Dr Jim Swire, whose daughter Flora died in the 1988 Lockerbie atrocity, said Gaddafi should have been kept alive and put on trial. He told the BBC: "I think he did take with him questions that he might have been able to answer. As far as justice being done is concerned, the pictures seem to show that he was first captured and then potentially lynched or shot once in captivity.
"If that is the case, as opposed to what the committee are putting out publicly, then it was no form of justice and I think it would have been much better if he could have been kept alive so that he could have been perhaps extradited to the Criminal Court of Justice in the Hague in order to have a fair trial and to answer the questions that he could."
Abdelbaset al-Megrahi, the only man convicted of the atrocity which killed 270 people when Pan Am Flight 103 exploded over Lockerbie four days before Christmas, was freed from Greenock prison in August 2009 on compassionate grounds because he had terminal prostate cancer. Doctors said he had around three months to live.
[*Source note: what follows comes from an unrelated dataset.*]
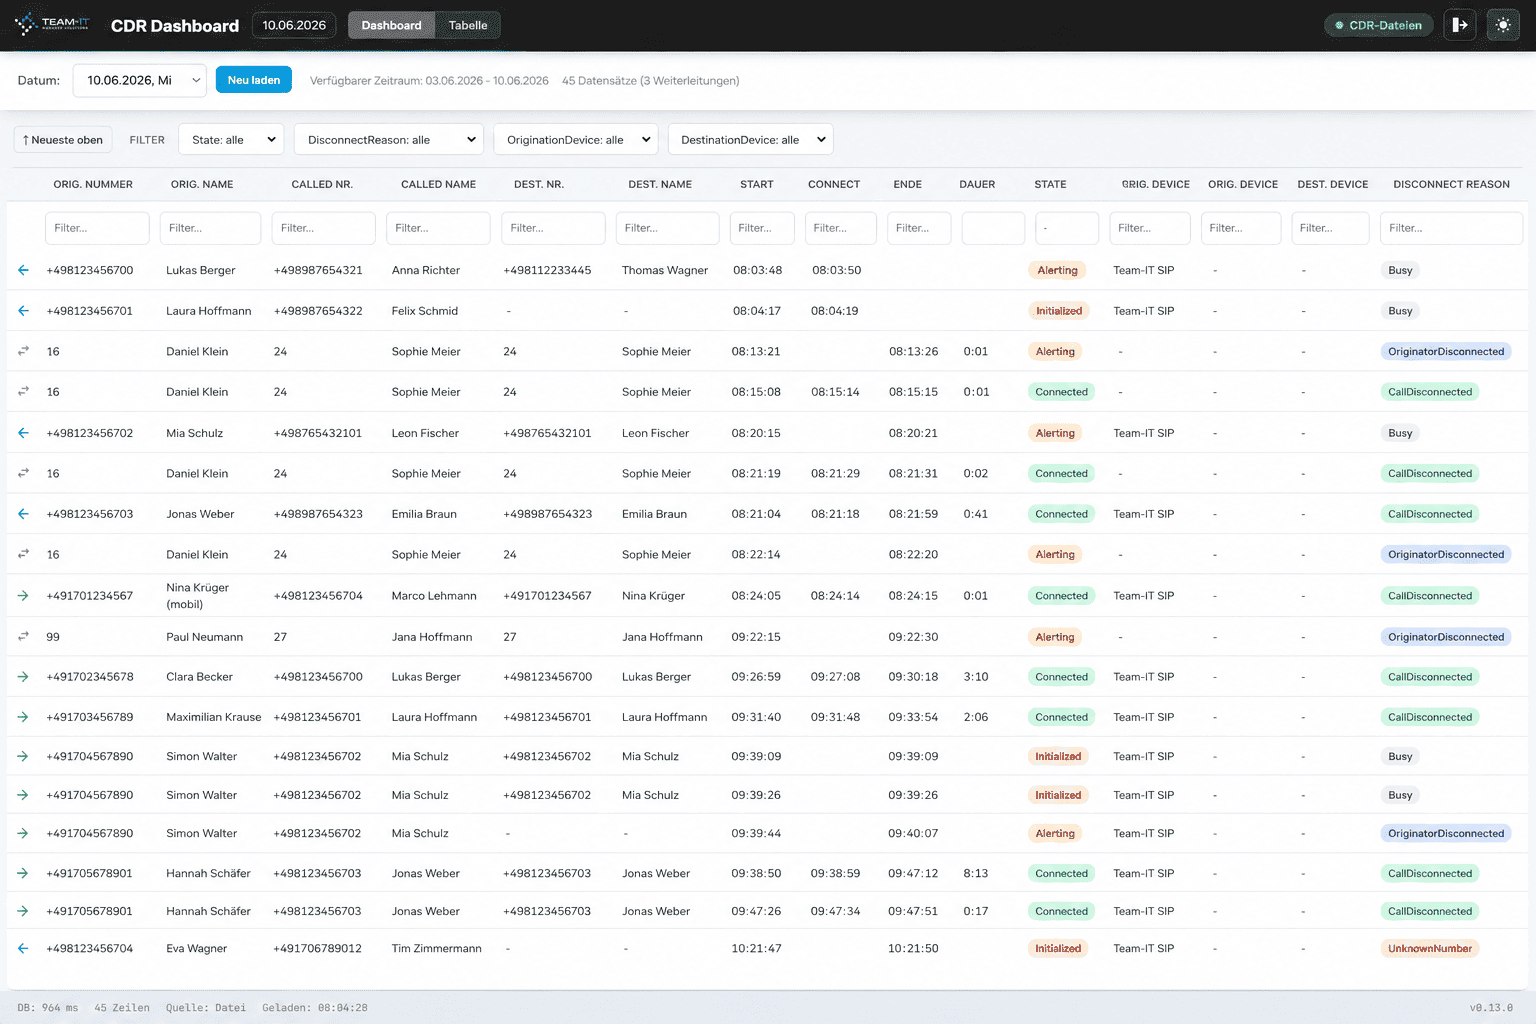Image resolution: width=1536 pixels, height=1024 pixels.
Task: Click the 10.06.2026 date button in header
Action: pyautogui.click(x=294, y=25)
Last month officials from Libya's National Transitional Council told the UK Government they would co-operate with Scottish prosecutors and police investigating the 1988 Lockerbie bombing.
It has always been accepted that Megrahi did not act alone. He told Reuters news agency earlier this month, from his home in Tripoli, that "new facts" about the bombing would be announced in the coming months. Megrahi was an intelligence agent during Gaddafi's rule.
Dr Swire has always maintained that Megrahi is innocent but thinks Gaddafi would have known who committed the crime: "I don't have any evidence that Gaddafi was involved either but I think at the very least Gaddafi would have known who was going to do Lockerbie and how they were going to do it," he said.
Former police officer John Murray, who was standing just a few yards from WPc Fletcher when she was gunned down outside the Libyan Embassy in London, said the death of Gaddafi was "bittersweet".
He told the BBC: "The early reports that Gaddafi had been captured were for me very good news. When we later found out that he had been confirmed dead, for me it was no celebration, it was the worst result that I could ever imagine. The death of Gaddafi has left so many questions unanswered.
"In some respects it is good news because the main suspect, Matouk Mohammed Matouk, is still alive and possibly still in Libya. He has survived the last few months under the protection of Gaddafi. Now he has got no one to look after him so I think there is a reasonable chance that he will be detained and stand trial for Yvonne's murder."